_Work order 1_. According to the list of famous people who died in 1950, in what year did Joseph Schumpeter emigrate to the United States?
_Work order 2_. From the list of famous people who died in 1950, write out the part that opens with the words "Georgia Tann" and closes with "name in 1929.", substituting "Great War" for "First World War".

List of Famous people who died in 1950
Joseph Schumpeter
Joseph Alois Schumpeter was an Austrian political economist. He was born in Moravia, and briefly served as Finance Minister of German-Austria in 1919. In 1932, he emigrated to the United States to become a professor at Harvard University, where he remained until the end of his career, and in 1939 obtained American citizenship.
John C. Woods
John Clarence Woods was a United States Army master sergeant who, with Joseph Malta, carried out the Nuremberg executions of ten former top leaders of the Third Reich on October 16, 1946, after they were sentenced to death at the Nuremberg Trials. Time magazine credited him with 347 executions to that date during a 15-year career. According to later research, a number of 60 to 70 over a period of two years is more credible.
Traian Vuia
Traian Vuia or Trajan Vuia was a Romanian inventor and aviation pioneer who designed, built and tested the first tractor monoplane. He was the first to demonstrate that a flying machine could rise into the air by running on wheels on an ordinary road. He is credited with a powered hop of 11 m (36 ft) made on March 18, 1906, and he later claimed a powered hop of 24 m (79 ft). Though unsuccessful in sustained flight, Vuia's invention influenced Louis Blériot in designing monoplanes. Later, Vuia also designed helicopters.
Georgia Tann
Beulah George "Georgia" Tann was an American child trafficker who operated the Tennessee Children's Home Society, an adoption agency in Memphis, Tennessee. Tann used the unlicensed home as a front for her black market baby adoption scheme from the 1920s until a state investigation into numerous instances of adoption fraud being perpetrated by her closed the institution in 1950. Tann died of cancer before the investigation made its findings public. Tann's custom of placing children with influential members of society normalized adoption in America, and many of her adoption practices became standard practice.
Lady Angela Forbes
Lady Angela Selina Bianca Forbes was a British socialite and novelist who was known as a forces sweetheart for organising soldiers' canteens in France during the First World War. She reverted to her maiden name in 1929.
Jesse Binga
Jesse Binga was a prominent American businessman who founded the first privately owned African-American bank in Chicago. He was a notable pioneer of African American business achievement in the early 20th century. Binga recalled coming to Chicago in the 1890s with $10 in his pocket. By the 1920s he was a bank president and major real estate owner. Unwilling to conform to de facto, private real-estate segregation, white real estate interests sometimes opposed him violently. After his bank failed in the Great Depression, Binga was eventually charged with embezzlement, a controversial prosecution in the African American community. Protests and public petitions helped lead to his early release. He was granted a full pardon in 1941.

(Stored records)

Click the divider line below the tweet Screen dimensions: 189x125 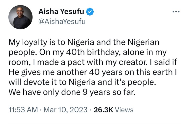[95, 123]
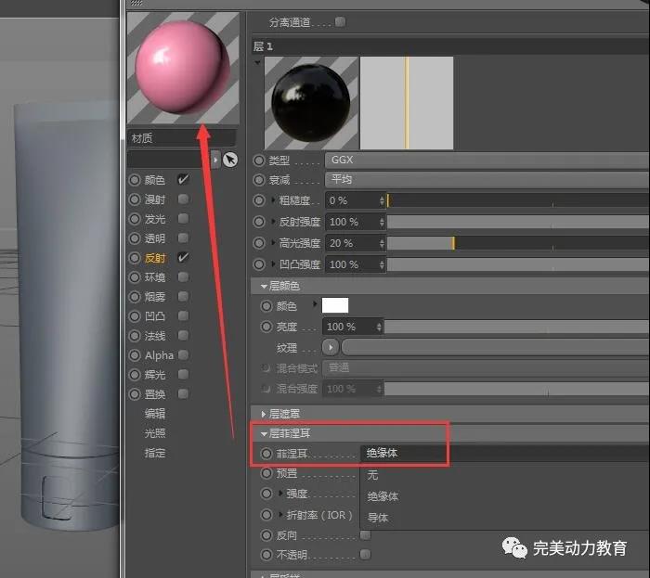Click the keyframe circle next to 类型
The height and width of the screenshot is (578, 650).
click(x=259, y=161)
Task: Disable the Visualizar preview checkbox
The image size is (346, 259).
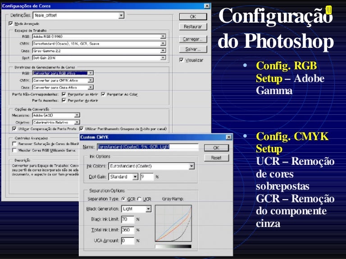Action: 181,60
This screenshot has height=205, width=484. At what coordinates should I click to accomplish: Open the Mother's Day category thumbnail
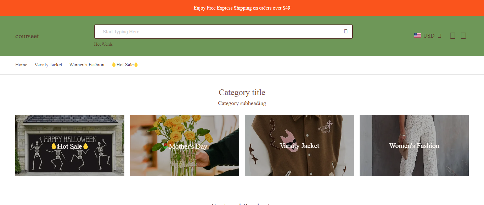[x=185, y=145]
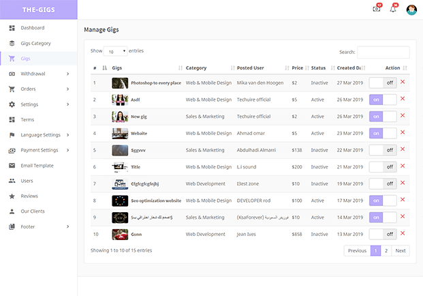Viewport: 423px width, 296px height.
Task: Go to page 2 of results
Action: tap(386, 250)
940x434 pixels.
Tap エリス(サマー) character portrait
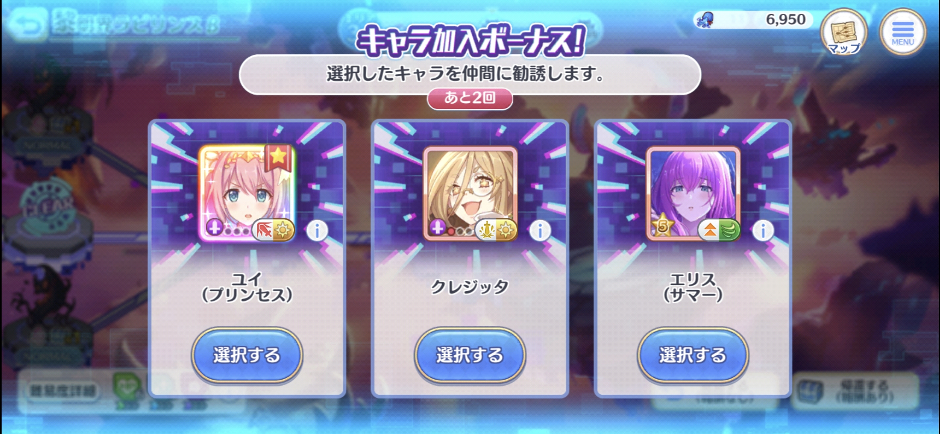(x=693, y=194)
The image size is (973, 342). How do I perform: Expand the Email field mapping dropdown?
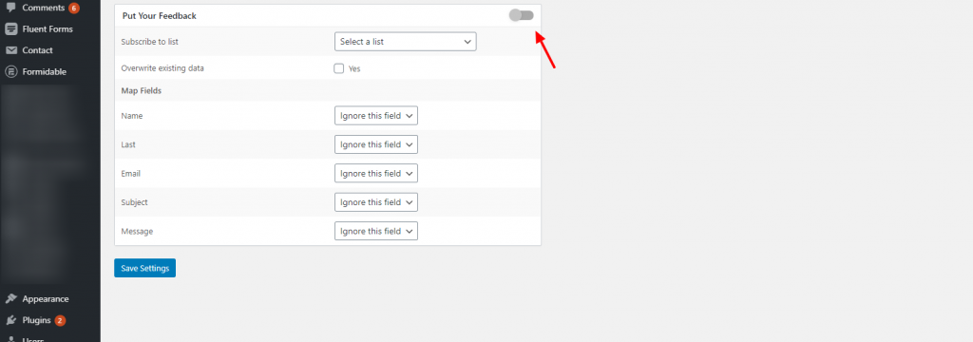[x=376, y=174]
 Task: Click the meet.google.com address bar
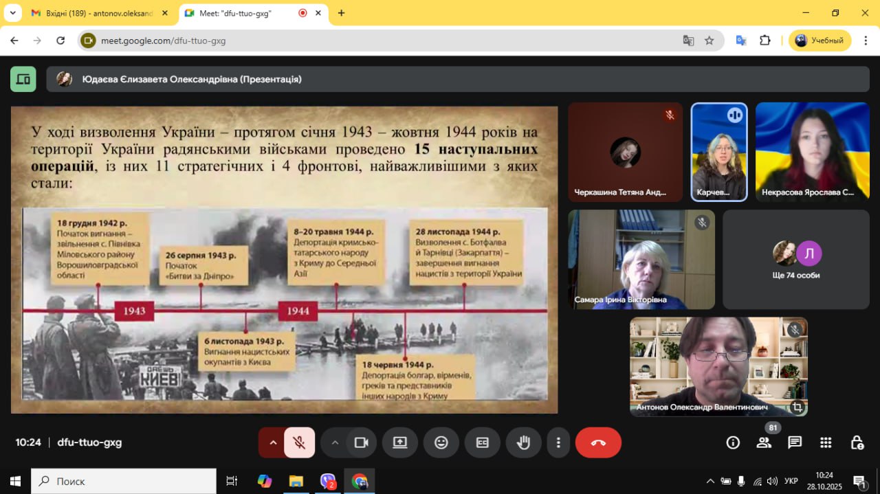point(385,41)
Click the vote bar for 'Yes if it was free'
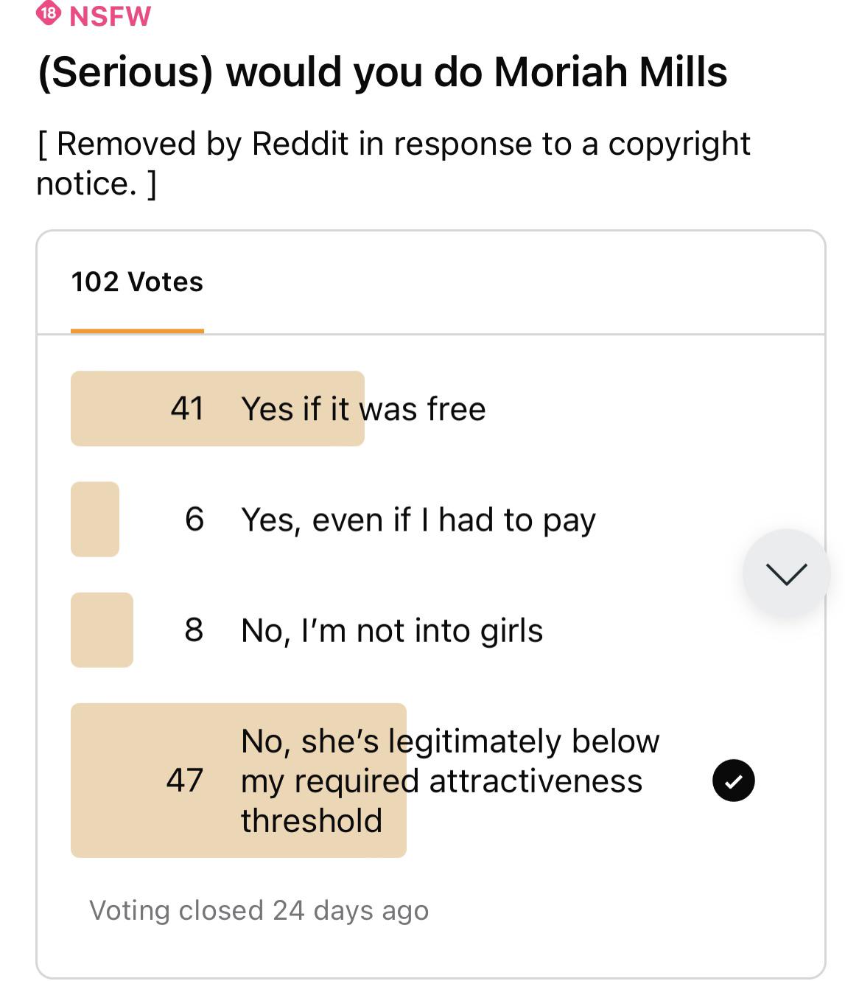Screen dimensions: 845x981 pyautogui.click(x=217, y=409)
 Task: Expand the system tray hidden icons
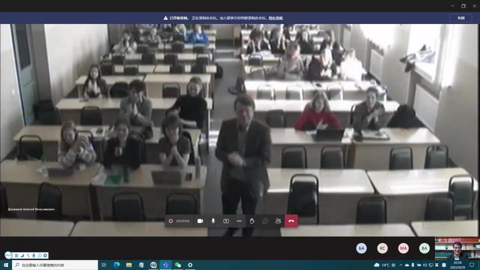[x=401, y=265]
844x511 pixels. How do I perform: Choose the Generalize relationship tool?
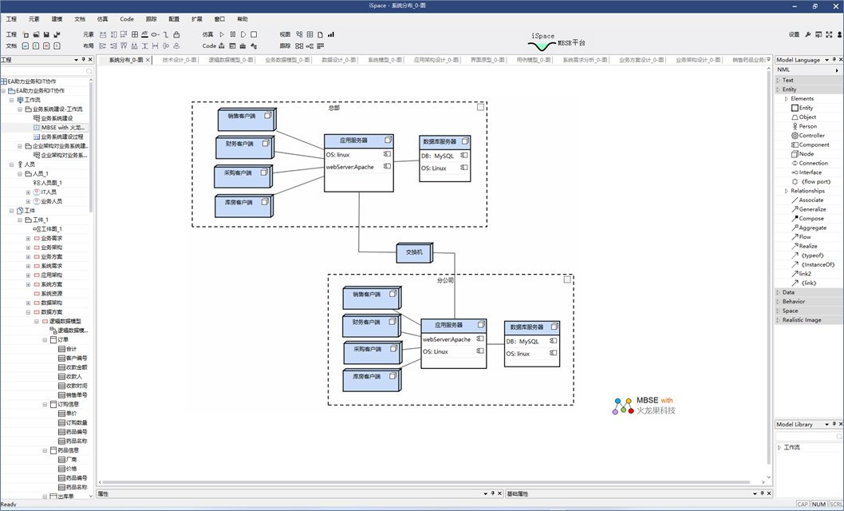(x=812, y=209)
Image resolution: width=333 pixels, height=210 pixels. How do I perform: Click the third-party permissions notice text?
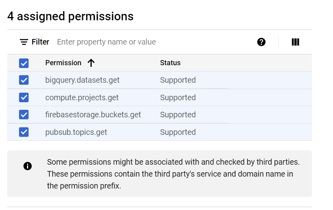(x=173, y=174)
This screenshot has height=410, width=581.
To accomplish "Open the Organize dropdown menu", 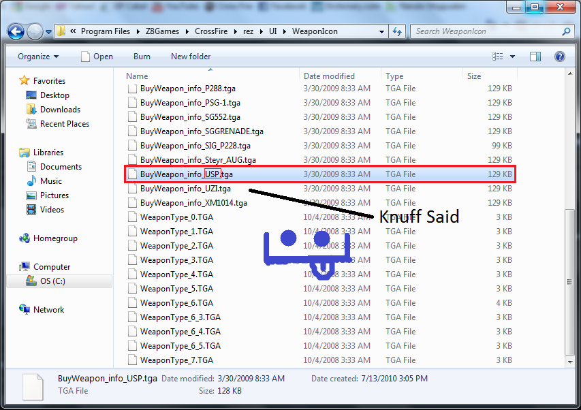I will [38, 57].
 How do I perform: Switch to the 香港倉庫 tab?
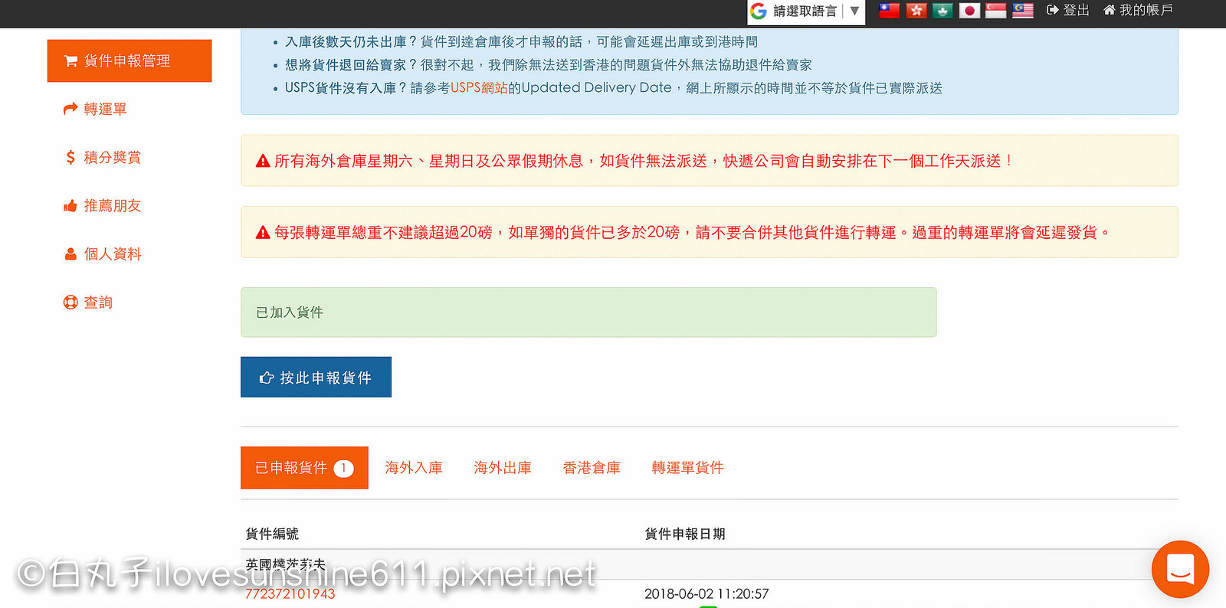(x=591, y=468)
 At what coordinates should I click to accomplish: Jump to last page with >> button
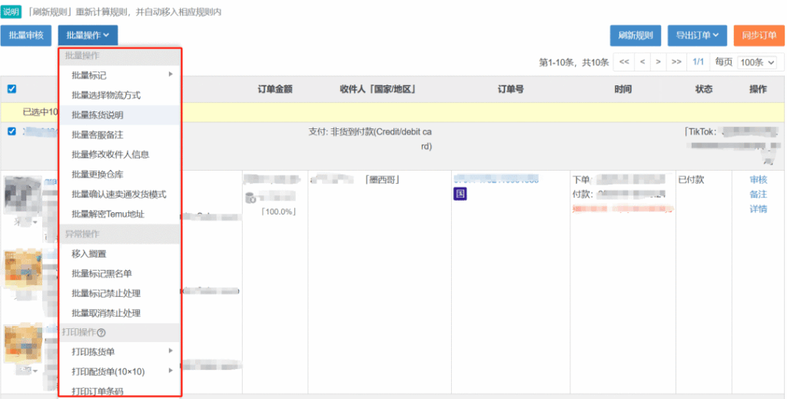click(x=676, y=62)
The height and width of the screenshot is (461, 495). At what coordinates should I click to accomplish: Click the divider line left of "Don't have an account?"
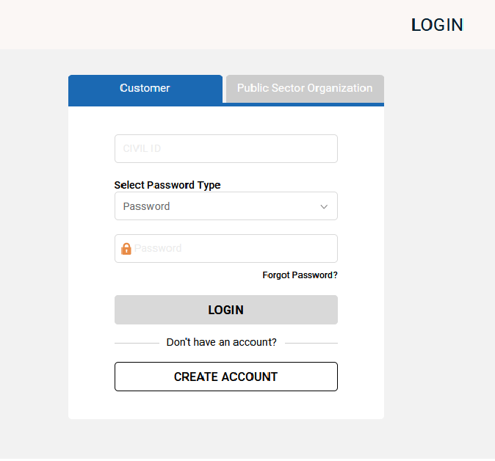pos(137,343)
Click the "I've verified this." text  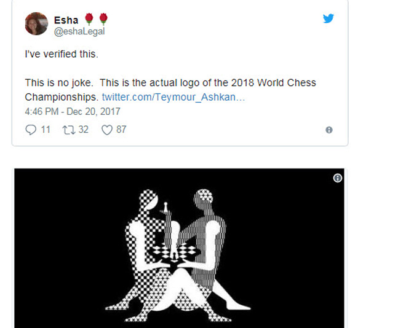[x=61, y=54]
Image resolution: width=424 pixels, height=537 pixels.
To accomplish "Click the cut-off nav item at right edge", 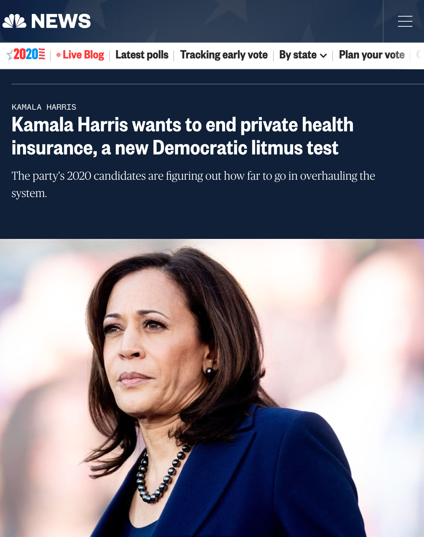I will pos(420,55).
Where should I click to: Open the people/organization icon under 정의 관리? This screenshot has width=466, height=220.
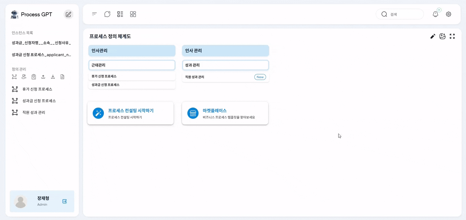(x=24, y=77)
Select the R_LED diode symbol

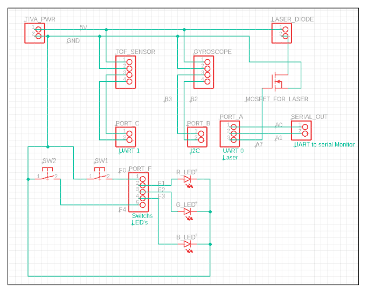[x=187, y=180]
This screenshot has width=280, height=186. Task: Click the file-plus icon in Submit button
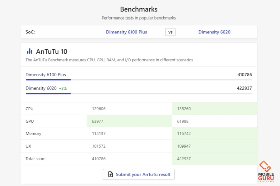pyautogui.click(x=110, y=175)
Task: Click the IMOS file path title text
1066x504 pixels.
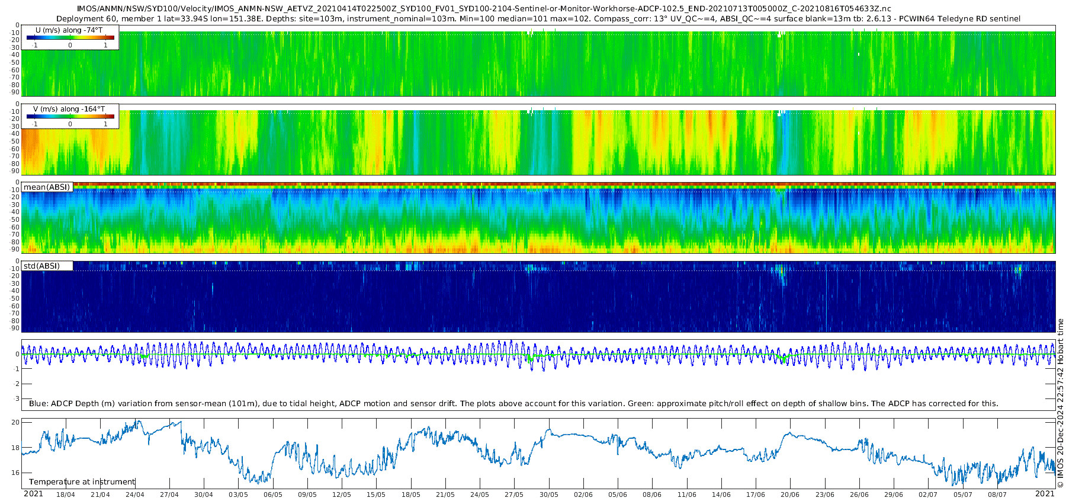Action: tap(483, 9)
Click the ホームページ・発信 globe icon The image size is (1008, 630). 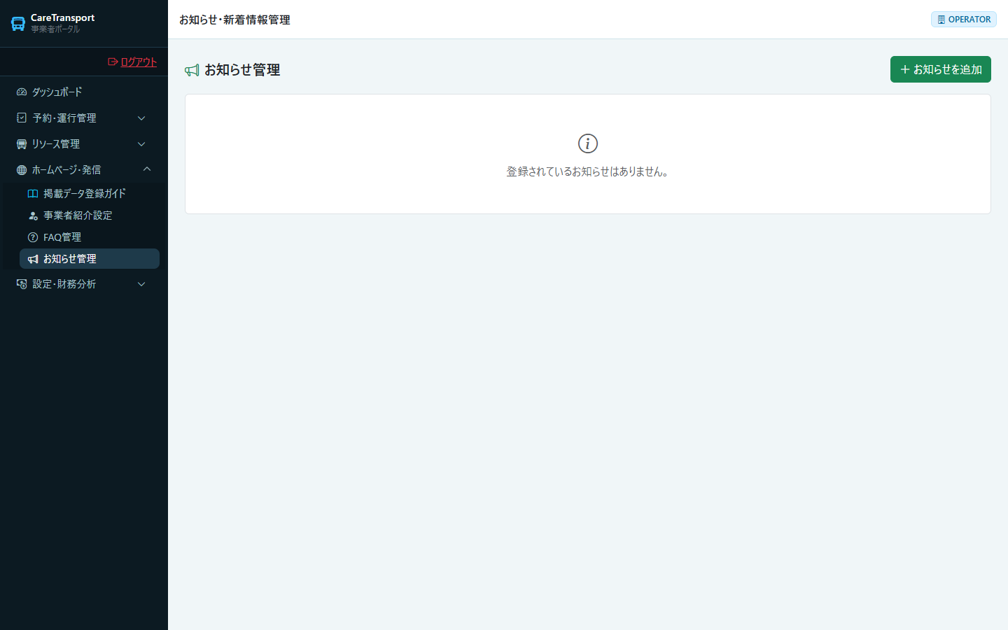(x=22, y=169)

_Answer 1_. 1932

_Answer 2_.
Georgia Tann
Beulah George "Georgia" Tann was an American child trafficker who operated the Tennessee Children's Home Society, an adoption agency in Memphis, Tennessee. Tann used the unlicensed home as a front for her black market baby adoption scheme from the 1920s until a state investigation into numerous instances of adoption fraud being perpetrated by her closed the institution in 1950. Tann died of cancer before the investigation made its findings public. Tann's custom of placing children with influential members of society normalized adoption in America, and many of her adoption practices became standard practice.
Lady Angela Forbes
Lady Angela Selina Bianca Forbes was a British socialite and novelist who was known as a forces sweetheart for organising soldiers' canteens in France during the Great War. She reverted to her maiden name in 1929.